Angeblich neues Werk entdeckt : Ein Michelangelo auf Leinwand?
Es gehört zu den berühmtesten Kunstwerken der Welt: das Jüngste Gericht von Michelangelo im Vatikan. Der Renaissance-Forscherin Amel Olivares zufolge habe Michelangelo das Motiv seines Freskos aus der Sixtinischen Kapelle auch als Ölgemälde auf Leinwand geschaffen, es galt aber mehr als 100 Jahre als verschollen.
Sie nennt das 96 mal 81 Zentimeter große Werk „Das Jüngste Gericht von Genf“, weil es dort in einem Banktresor aufbewahrt wird. Es wäre das einzige Gemälde, das Michelangelo in dieser Technik geschaffen hat, alle anderen wie der sogenannte „Tondo Doni“ oder die „Manchester-Madonna“ sind auf Holz gemalt. Und obwohl das Bild 33 direkt von dem Sixtina-Fresko übernommene Figuren aufweist, darunter ein Selbstporträt Michelangelos, das allerdings an einer anderen Stelle als der abgezogenen Haut des Apostels Bartholomäus eingefügt ist, überwiegen doch die Differenzen und läuten die Alarmglocken: Kaum hätte sich Michelangelo auf dem Leinwandbild selbstsicher unter die vor der Verdammnis Geretteten eingereiht, vor allem aber nicht mit Gesichtszügen, die genau dem von seinem Schüler Daniele da Volterra gemalten Porträt entsprechen, das heute im New Yorker Metropolitan Museum aufbewahrt wird.
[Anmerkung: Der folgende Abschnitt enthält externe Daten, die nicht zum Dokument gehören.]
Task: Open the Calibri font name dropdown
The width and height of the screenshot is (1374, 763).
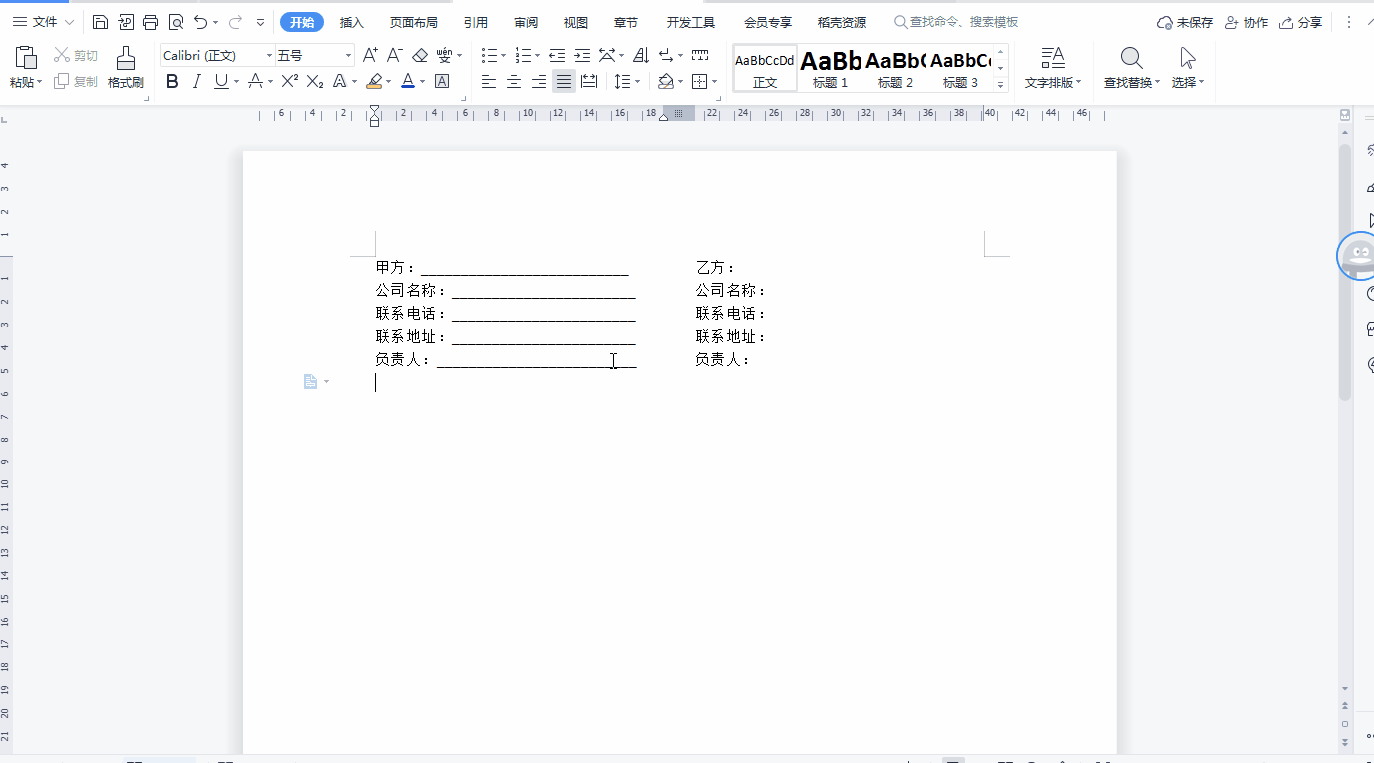Action: pyautogui.click(x=269, y=56)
Vom selben Maler Da Volterra stammen auch die „Unterhosen“ und Lendentücher der ursprünglich nackten Heiligen und Apostel, die dem Fresko durch den Michelangelo verhassten päpstlichen Legaten verordnet wurden. Michelangelo selbst hätte diese von ihm als Schande empfundene Zwangsbekleidung niemals auf eine Kopie nach seinem vatikanischen Hauptwerk im Status unschuldiger Nacktheit angebracht.
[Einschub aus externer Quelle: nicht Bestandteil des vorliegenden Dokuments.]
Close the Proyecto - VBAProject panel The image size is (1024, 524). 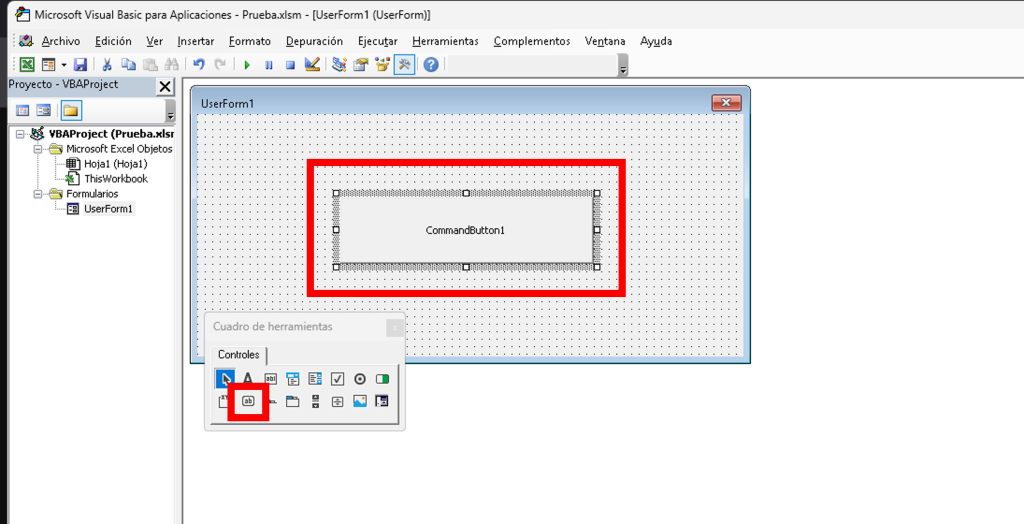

Selbst nach vielen Analysen gibt es kein wissenschaftliches Urteil zur Echtheit - stilistisch spricht vieles dagegen
Laut Olivares handele es sich bei dem Werk um ein Geschenk an den Maler Alessandro Allori, der es als Vorlage für ein annähernd identisch komponiertes Altarbild in Santissima Annunziata in Florenz verwendete. Eine detaillierte Beschreibung des Genfer Bildes fand sich 1792 im Florentiner Staatsarchiv. 2015 wurde es restauriert und seither vielfältig wissenschaftlich untersucht – ohne überzeugendes Ergebnis. Es wird genau umgekehrt sein: Das Genfer Bild dürfte eine Leinwand-Kopie nach Alloris Florentiner Altarbild nach Michelangelos Sixtinischem Fresko sein.
Denn stilistisch überwiegen eindeutig die gravierenden Unterschiede zum monumentalen Jüngsten Gericht von 1546, zuvorderst: Der Auferstandene auf dem Genfer Bild trägt Dreitagebart, den Christus bei Michelangelo nie trägt, nicht in Zeichnungen, nicht in Tafelbildern, erst recht nicht in Fresken.
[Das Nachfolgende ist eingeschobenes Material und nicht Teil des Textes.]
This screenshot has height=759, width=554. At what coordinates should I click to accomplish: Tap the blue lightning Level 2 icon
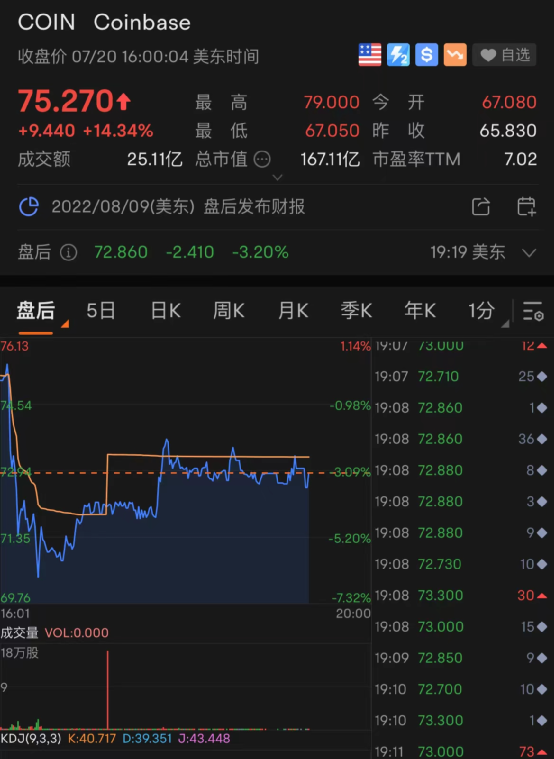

Vor allem aber in den für Michelangelo sehr untypischen spitzen Dreiecksnasen, dem Hang zur Verknüpfung der Figurenerzählung und Rundung der Komposition sowie den manieristisch willkürlich aufploppenden Muskel-Buckeln auf den Oberkörpern zeigt sich, das das „Jüngste Gericht von Genf“ eher nicht von Michelangelo stammt.